Vietnam has vowed to push for final talks on its accession to the World Trade Organization by showing "appropriate flexibility'' in the negotiations. ``The workload of talks on WTO entry is huge and complicated,'' said Deputy Prime Minister Nguyen Tan Dung in a report to the National Assembly in Hanoi. Dung set out the government's tasks as ``quickly finalizing plans for talks, increasing the number of staff essential for the negotiation teams and actively pushing negotiations, bilaterally and multilaterally, by maintaining our principles while having appropriate flexibility to end the talks soon.'' He did not set a target date Thursday for WTO entry, but Hanoi has made accession by the end of this year its goal.

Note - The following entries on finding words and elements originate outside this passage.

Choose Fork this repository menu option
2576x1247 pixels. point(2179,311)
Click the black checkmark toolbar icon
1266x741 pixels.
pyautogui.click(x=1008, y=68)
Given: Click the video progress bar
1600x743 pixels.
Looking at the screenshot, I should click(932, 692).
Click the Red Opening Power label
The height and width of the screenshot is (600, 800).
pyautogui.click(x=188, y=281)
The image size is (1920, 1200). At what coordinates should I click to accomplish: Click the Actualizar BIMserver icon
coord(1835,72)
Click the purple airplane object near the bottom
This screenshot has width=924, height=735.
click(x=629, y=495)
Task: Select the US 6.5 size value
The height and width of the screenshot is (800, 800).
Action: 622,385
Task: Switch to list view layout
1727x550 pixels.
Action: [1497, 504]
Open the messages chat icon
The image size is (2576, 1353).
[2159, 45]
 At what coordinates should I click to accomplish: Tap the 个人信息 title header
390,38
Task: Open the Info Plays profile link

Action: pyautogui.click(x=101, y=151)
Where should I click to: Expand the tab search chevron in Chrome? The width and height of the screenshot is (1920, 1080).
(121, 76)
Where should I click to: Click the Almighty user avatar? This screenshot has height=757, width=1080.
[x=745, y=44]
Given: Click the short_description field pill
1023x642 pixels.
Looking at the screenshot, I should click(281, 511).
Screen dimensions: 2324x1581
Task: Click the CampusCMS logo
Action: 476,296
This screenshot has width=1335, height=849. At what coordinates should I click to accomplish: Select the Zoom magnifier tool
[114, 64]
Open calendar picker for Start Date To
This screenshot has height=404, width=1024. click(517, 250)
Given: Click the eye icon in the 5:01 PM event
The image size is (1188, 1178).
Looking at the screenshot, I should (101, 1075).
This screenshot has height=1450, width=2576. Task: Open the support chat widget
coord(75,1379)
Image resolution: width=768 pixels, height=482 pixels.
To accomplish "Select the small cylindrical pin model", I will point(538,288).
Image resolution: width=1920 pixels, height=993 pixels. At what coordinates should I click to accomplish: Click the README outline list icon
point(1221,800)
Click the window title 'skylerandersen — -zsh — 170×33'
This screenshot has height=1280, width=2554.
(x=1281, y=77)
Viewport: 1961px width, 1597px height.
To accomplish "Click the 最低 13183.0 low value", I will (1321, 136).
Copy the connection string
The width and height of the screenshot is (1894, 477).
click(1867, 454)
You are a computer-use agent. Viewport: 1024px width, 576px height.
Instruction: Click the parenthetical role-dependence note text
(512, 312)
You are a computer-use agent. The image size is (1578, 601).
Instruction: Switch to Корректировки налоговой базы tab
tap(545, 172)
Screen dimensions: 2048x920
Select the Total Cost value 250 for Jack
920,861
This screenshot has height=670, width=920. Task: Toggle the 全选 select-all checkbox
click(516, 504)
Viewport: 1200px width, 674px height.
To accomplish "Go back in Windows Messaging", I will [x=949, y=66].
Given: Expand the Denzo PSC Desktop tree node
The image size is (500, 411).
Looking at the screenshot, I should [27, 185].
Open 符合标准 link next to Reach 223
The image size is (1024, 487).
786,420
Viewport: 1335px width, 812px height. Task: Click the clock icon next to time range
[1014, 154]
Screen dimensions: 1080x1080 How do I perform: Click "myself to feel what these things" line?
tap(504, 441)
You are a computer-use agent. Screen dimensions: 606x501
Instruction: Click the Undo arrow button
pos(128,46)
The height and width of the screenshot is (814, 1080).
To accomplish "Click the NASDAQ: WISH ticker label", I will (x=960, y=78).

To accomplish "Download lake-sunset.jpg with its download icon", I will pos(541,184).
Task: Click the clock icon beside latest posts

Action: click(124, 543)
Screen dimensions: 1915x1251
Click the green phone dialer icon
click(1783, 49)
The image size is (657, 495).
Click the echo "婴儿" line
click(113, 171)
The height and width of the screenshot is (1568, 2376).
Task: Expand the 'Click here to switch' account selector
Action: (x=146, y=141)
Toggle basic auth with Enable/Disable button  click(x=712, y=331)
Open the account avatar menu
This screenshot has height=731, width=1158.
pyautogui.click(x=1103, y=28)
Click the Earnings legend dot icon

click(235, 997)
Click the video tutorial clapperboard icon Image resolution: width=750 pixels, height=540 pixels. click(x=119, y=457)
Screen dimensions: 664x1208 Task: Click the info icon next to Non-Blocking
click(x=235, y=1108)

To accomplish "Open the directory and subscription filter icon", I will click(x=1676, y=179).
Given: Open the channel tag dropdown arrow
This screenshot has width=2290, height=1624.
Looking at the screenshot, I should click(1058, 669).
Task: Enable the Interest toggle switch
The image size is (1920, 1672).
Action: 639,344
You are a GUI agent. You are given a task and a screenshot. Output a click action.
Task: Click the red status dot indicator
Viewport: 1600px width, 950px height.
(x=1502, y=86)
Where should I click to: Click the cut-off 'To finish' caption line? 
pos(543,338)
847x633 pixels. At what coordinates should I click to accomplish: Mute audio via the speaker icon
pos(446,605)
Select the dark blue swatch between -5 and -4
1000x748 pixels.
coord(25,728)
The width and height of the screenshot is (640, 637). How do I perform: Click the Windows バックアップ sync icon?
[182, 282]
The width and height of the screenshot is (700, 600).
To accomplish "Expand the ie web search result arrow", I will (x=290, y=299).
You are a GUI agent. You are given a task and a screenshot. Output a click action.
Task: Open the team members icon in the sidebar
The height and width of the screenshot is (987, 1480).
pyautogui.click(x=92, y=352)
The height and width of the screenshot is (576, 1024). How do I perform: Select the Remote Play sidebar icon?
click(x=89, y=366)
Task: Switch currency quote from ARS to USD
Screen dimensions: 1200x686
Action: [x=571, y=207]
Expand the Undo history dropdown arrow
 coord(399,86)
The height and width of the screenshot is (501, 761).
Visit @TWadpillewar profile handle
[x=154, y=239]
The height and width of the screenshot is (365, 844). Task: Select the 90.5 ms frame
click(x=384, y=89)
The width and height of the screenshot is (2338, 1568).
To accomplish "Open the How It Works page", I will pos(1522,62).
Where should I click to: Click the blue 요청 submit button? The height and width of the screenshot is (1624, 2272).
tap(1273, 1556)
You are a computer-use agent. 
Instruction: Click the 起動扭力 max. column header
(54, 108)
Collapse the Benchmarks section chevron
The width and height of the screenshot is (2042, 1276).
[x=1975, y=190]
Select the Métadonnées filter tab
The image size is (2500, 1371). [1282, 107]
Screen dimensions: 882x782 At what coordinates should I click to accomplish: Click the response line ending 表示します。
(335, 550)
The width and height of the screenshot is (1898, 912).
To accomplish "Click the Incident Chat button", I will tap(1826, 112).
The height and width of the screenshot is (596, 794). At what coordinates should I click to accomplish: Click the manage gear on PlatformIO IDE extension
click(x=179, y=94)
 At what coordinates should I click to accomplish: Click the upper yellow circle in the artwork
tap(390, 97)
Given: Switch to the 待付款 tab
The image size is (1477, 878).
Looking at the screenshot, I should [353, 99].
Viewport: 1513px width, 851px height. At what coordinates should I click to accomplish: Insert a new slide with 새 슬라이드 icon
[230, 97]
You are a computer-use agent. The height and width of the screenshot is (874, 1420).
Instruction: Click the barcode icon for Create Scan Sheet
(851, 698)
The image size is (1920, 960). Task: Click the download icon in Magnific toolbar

Dozens of rules, laws and decrees need to be modified by the National Assembly to improve the legal system but the timeframe could now be too short. Vietnam started its transition to a market economy in 1986, but has long encountered criticism that it is moving too slowly. The country formally lodged its WTO application in January 1995. Its progress has since been hindered by factional fighting within the Communist Party, the 1997 Asian financial crisis and rampant corruption. Actual negotiations did not start until 2002.

Dung said Vietnam would quickly finalize 19 laws and three ordinances ``to facilitate international economic integration and WTO admission.'' Prime Minister Phan Van Khai, currently on a trip to Australia and New Zealand, had asked ``every ministry and sector to have specific programs on international economic integration,'' Dung said. Assembly chairman Nguyen Van An noted last week that Vietnam must pass at least 800 laws, but so far there are only 200 on the table. Former WTO director-general Mike Moore, who was in Hanoi recently, said overall accession talks are ``actually getting harder not easier'' than in the past as candidates for membership are now vetted more carefully since China's accession in 2001. ``This is very difficult,'' Moore said. ``This is not a done deal.''

Previous to that - and for the first time - Vietnam Trade Minister Truong Dinh Tuyen had admitted the country might have to give up on its ambition to join the WTO later this year due to the little progress made in negotiations. In Canberra, meanwhile, Vietnam's prime minister voiced strong support for Australia's desire to attend an inaugural East Asian summit while Australian host John Howard said Canberra would back Hanoi's entry into the WTO.

Phan Van Khai, described by Howard as a ``valued guest,'' was greeted by hundreds of protesters shouting ``Go Home!'' as he arrived at Parliament House for a welcoming ceremony. Many of the demonstrators arrived in Australia after Hanoi's victory in 1975. Australia now has 200,000 ethnic Vietnamese citizens.

Agence France Presse - May 06, 2005.